24 May Meet Maya Wegerif, the fierce young poet who’s doing just fine
Maya Wegerif, who you may know as Maya The Poet, lets her heartache and joy loose through written and spoken word poetry. The young artist had her first poem published when she was 11 and has kept returning to the medium since – “from necessity usually,” she says. In her latest piece ‘Sometimes It Pours’ performed and filmed at Lac Rose in Senegal, Maya speaks powerfully – but with tenderness – about the covert acts of racism she experiences daily. Through her candid poems she navigates complex issues of race and identity; “Stop trying to define and decide who I am and who I’ll be. No, I decide who I am and under which category I go, I hope you know. I’m mixed race and honestly, I’m doing just fine,” she proclaims in ‘Black and White (they call me)‘. We spoke with Maya to find out what home means to her, how art helps us heal, and her dream of shaking Africa free of neo-colonialism.
As someone who has moved around quite a lot from South Africa, to Tanzania, to Massachusetts and Dakar – do you consider any one place home?
My concept of home has had to expand. I think I could feel at home now almost anywhere on the African continent.

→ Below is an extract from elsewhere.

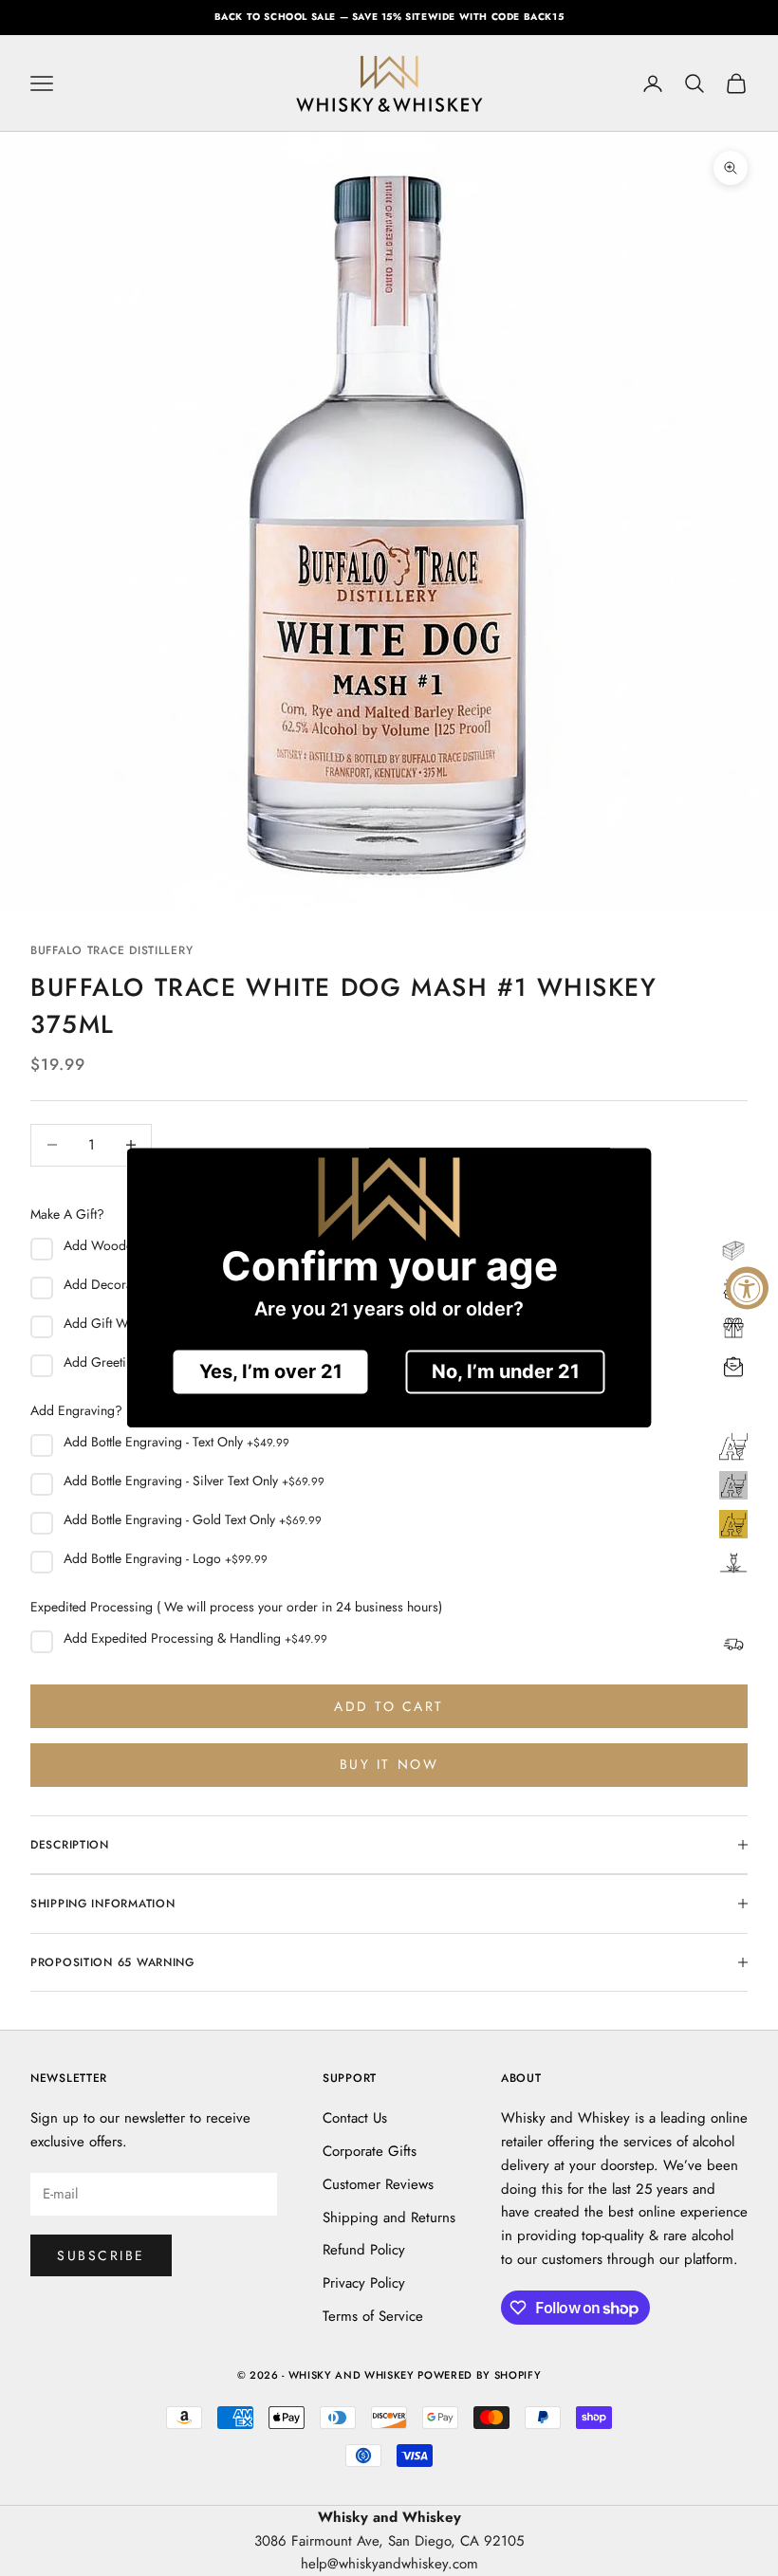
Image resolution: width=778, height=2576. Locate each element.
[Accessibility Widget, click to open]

There is something about Africans that is familiar enough for me, that I do not feel sad here.
How have these movements or migrations influenced your work and outlook?
Moving keeps me sharp. You know, when you go to a new place, you point out things that the locals say, “Yeah, that’s funny I never really noticed that.” In a way, moving a lot is the lazy way of keeping my eyes open.

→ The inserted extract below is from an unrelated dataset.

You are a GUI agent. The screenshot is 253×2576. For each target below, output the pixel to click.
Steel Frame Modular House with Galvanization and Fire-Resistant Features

You were named after Maya Angelou, so the path you’ve chosen seems very fitting. How old were you when you started writing? Have you ever considered pursuing anything other than poetry?
Haha yes, too fitting, I sometimes think. I have no idea when I started but at the age of 11 a poem of mine was published. So it must have been before that. As for doing something else, yes, all the time I think of doing something else. And I have done and still do other things. But I keep returning to poetry. From necessity usually.
What is it about the performative nature of spoken word that attracts you?
I don’t know. Instant gratification? Rap? Maybe being a control freak and dreading the idea of people reading my work and not getting the right rhythm and therefore missing the whole idea.
Do you find it challenging to share your most personal experiences through spoken word, or is the act a liberating one?
Performing is generally a very scary experience for me. When it goes well I feel a huge relief. And that’s when I have connected with an audience.
Your latest spoken word piece is a deeply touching and tender poem titled ‘Sometimes It Pours’. Please tell us about some of the events and feelings that led to you writing this?
Oh man. Every day I experience some act of covert racism. The other day I was out with a white friend of mine and I ordered at the counter. Later the manager came to our table and asked her to remind him what we wanted. Never mind that I ordered and I was paying. Every single day it’s this over and over. But I wanted to write a poem that was not directed outward, to white people, to racists. That takes so much work and does not achieve much healing. So this is not a poem that begs white people to acknowledge that racism exists. It is a poem directed inward to myself and to people who experience racism. Talking about when we’re alone with ourselves. Like I said, “when the judge gets off and the bartender goes home and you’re left with the late night work of …”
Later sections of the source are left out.